Я увидал тогда Мари, какою ее могла видеть Зоя, и отвернулся.

- Спрячьте. И продолжайте.

- Продолжать? Хорошо. Я никогда до того Мари не видела. Она меня поразила. Потом меня поразила Доротея, но только когда я пришла в третий раз.

{176} - Говорите про Мари.

- Когда я сказала, что я жена Аллота, она вся вытянулась, ее точно кто-то стал растягивать. От глаз до ступней, в одну струнку вытянулась. Точь-в-точь как я на наброске зарисовала, на который вы не хотите смотреть.

- И что она сказала?

- Почти ничего не сказала. Сказала, что ничего сказать не может, что не понимает, что ждет.

- И больше ничего?

- Ничего.
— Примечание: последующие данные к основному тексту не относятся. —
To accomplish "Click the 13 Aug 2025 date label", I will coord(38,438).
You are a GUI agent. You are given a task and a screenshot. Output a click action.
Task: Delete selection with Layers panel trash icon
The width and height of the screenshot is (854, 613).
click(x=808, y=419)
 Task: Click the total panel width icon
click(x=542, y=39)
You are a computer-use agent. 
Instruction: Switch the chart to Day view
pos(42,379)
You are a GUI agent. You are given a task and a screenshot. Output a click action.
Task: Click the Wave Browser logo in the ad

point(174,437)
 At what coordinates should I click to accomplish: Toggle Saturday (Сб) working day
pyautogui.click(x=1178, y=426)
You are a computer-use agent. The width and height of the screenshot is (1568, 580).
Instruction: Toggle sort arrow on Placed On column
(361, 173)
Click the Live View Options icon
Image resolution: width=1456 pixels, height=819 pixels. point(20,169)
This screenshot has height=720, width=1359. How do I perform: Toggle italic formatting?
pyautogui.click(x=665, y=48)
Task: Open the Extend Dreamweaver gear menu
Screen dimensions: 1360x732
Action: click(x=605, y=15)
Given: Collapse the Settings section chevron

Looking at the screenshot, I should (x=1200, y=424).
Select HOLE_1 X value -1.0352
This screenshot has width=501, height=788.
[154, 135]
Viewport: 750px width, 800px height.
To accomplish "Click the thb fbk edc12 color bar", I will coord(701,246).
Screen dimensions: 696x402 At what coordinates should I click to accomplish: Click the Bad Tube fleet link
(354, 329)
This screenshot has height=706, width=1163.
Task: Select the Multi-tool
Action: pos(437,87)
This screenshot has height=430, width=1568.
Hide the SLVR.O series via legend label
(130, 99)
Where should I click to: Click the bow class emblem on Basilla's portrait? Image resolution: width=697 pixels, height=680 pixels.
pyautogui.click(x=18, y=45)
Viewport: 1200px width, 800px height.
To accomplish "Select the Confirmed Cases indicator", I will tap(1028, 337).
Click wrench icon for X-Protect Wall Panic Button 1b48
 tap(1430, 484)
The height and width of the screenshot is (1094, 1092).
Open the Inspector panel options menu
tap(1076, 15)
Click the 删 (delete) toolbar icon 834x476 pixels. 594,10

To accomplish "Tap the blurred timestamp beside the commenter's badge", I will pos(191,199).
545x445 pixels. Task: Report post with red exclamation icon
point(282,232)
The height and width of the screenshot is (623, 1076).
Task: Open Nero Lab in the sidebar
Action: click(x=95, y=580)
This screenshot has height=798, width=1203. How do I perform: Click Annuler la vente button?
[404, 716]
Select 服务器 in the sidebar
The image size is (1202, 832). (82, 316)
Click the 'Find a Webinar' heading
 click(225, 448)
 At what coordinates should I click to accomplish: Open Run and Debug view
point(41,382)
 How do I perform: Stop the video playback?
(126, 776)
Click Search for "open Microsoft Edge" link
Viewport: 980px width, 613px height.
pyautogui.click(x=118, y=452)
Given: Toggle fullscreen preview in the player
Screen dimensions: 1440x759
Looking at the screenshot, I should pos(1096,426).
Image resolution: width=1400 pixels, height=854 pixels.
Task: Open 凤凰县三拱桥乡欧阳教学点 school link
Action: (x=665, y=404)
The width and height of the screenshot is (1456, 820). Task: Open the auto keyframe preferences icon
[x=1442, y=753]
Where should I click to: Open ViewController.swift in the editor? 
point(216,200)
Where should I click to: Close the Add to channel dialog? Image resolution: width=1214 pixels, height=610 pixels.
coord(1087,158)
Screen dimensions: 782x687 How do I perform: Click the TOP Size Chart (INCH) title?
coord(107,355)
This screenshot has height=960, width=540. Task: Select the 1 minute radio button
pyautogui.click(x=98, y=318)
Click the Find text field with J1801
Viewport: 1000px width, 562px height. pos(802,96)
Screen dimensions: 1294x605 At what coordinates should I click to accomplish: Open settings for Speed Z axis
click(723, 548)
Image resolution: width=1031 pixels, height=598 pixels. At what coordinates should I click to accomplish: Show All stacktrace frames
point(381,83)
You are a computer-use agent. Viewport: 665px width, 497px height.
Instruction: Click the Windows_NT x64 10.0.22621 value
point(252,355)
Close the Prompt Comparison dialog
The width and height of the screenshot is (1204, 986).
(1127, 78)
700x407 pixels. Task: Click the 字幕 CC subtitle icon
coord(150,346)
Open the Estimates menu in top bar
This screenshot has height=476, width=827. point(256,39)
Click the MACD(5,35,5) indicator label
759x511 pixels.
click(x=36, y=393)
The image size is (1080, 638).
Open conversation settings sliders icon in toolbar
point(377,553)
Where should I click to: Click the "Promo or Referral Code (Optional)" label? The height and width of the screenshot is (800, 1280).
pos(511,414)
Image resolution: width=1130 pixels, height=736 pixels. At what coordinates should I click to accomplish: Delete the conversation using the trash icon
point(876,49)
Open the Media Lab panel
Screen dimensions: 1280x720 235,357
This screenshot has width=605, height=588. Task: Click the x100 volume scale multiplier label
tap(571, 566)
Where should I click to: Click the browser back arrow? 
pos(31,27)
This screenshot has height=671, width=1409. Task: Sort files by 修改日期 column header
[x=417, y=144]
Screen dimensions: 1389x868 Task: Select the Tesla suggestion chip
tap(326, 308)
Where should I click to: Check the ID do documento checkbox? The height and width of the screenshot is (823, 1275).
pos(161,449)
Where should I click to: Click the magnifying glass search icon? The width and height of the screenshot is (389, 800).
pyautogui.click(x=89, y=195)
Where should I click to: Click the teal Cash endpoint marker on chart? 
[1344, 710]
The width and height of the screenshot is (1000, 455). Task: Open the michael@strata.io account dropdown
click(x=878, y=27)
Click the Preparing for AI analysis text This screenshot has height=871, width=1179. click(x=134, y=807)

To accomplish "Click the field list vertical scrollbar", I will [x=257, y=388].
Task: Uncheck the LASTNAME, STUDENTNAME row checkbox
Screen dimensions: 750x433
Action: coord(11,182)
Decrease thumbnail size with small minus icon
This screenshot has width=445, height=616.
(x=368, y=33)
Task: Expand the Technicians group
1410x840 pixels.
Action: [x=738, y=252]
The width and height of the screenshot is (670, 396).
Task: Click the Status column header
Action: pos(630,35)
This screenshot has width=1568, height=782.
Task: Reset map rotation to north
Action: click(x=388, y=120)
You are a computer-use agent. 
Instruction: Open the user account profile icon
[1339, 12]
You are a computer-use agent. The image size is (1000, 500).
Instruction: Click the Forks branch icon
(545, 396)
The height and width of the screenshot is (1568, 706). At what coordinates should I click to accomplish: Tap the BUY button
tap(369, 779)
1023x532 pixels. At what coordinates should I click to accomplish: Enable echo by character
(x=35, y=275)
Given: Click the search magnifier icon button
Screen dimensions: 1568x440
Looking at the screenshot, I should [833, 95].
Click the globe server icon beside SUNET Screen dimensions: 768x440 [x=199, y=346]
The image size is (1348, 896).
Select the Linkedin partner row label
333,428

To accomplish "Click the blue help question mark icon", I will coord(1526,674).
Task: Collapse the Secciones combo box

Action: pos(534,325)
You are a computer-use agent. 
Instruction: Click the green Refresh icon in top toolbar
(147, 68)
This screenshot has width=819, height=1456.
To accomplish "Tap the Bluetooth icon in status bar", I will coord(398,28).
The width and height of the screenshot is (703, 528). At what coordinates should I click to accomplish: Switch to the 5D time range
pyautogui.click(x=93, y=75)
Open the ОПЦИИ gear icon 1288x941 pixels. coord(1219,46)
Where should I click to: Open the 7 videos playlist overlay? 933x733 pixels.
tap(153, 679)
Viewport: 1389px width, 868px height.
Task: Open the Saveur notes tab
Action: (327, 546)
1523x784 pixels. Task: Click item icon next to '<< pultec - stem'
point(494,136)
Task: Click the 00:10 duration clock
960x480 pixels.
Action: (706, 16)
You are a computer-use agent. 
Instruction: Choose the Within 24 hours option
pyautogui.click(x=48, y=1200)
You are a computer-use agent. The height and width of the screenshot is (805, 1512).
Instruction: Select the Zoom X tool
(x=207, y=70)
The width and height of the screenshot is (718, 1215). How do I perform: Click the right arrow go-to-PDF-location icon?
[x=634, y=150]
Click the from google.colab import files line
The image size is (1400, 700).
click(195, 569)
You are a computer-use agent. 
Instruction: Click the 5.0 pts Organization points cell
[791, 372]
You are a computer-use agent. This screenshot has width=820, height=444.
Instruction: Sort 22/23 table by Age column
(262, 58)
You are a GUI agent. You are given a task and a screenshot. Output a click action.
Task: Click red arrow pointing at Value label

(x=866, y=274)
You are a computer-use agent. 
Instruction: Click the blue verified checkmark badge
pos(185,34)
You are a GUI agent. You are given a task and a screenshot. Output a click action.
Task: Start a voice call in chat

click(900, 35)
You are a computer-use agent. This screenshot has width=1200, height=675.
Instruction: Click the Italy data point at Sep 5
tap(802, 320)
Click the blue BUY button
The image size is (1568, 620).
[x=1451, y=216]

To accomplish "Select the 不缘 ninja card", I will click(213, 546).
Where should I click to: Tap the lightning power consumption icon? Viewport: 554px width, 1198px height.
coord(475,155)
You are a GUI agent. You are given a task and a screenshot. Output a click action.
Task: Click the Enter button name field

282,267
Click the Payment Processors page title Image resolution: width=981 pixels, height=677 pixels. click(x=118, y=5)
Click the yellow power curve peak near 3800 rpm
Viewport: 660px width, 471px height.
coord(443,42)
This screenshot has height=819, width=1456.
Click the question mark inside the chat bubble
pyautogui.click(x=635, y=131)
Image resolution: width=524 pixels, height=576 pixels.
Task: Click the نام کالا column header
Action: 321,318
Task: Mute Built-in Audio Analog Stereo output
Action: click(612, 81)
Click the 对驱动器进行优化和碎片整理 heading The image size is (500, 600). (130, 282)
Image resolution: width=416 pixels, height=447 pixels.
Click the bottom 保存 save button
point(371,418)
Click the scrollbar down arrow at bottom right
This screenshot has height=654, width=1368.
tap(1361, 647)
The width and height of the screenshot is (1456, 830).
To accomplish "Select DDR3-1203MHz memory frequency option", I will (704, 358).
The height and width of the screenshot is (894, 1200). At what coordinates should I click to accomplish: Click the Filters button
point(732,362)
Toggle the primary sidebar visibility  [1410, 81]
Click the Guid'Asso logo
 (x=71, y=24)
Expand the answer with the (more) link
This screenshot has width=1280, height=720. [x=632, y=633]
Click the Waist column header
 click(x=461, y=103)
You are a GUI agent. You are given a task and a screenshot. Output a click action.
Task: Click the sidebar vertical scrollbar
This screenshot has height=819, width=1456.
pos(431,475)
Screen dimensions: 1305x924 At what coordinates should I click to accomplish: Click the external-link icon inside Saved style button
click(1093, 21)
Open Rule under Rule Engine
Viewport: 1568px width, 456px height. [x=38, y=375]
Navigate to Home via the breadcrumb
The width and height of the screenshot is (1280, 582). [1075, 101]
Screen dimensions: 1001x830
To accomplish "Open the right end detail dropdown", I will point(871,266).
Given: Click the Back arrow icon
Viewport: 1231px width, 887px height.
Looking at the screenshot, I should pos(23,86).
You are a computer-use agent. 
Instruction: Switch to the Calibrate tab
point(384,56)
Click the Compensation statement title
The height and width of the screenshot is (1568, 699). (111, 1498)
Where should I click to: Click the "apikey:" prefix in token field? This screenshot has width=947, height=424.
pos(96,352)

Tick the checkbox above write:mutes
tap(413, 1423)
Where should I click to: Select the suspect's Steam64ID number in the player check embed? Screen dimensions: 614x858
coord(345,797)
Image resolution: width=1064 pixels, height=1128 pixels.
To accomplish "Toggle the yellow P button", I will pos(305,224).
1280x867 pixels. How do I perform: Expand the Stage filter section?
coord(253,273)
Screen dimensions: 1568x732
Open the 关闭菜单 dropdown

Она на меня смотрела.

- Но все-таки?

- Знаете! - воскликнула Зоя, внезапно вспыхнув, - что вы меня о Мари расспрашиваете почти так же как расспрашивал Аллот, когда я вернулась?!

- Он подробно расспрашивал?

- Да. И записывал. И потом вкладывал в эту папку. Зоя указала на ту, где стояло: "Реверендиссимус Доминус".

- Когда я пришла во второй раз, Мари была внешне спокойной, но сразу можно было рассмотреть, каких это ей стоит усилий. Она предложила мне чаю и позвала вашу старшую дочку. Я ее взяла на колени.

- Мари-Женевьев?

- Да. Мари-Женевьев. Она похожа на вас, у нее ваши глаза. Когда я заговорила об Аллоте, сказала, что он лежит в гипсе, беспокоится насчет фабрики и просит ничего не решать не посоветовавшись, Мари меня оборвала почти сразу.

- Попросила об Аллоте ничего не говорить?

- Да. Она сказала, что у нее есть к кому обратиться за советом, и что Аллота она видеть не хочет, ни за что не хочет.

- И кто же ее советник?

- Она не захотела его тогда назвать. Только когда я в третий раз пришла - назвала.

Замолкнув на минуту Зоя добавила, с резкостью:

- Вы меня мучаете вашим допросом. Больше мучаете, чем мучил Аллот, когда расспрашивал. Честное слово. Я у вашей Мари ничего не выпытывала. И ничего ей не сказала из того, что о ней знаю. Должно быть я добрей вас. Или, может быть, несчастней. И зачем вам все подробности? Ему они нужны были чтобы писать. А вам?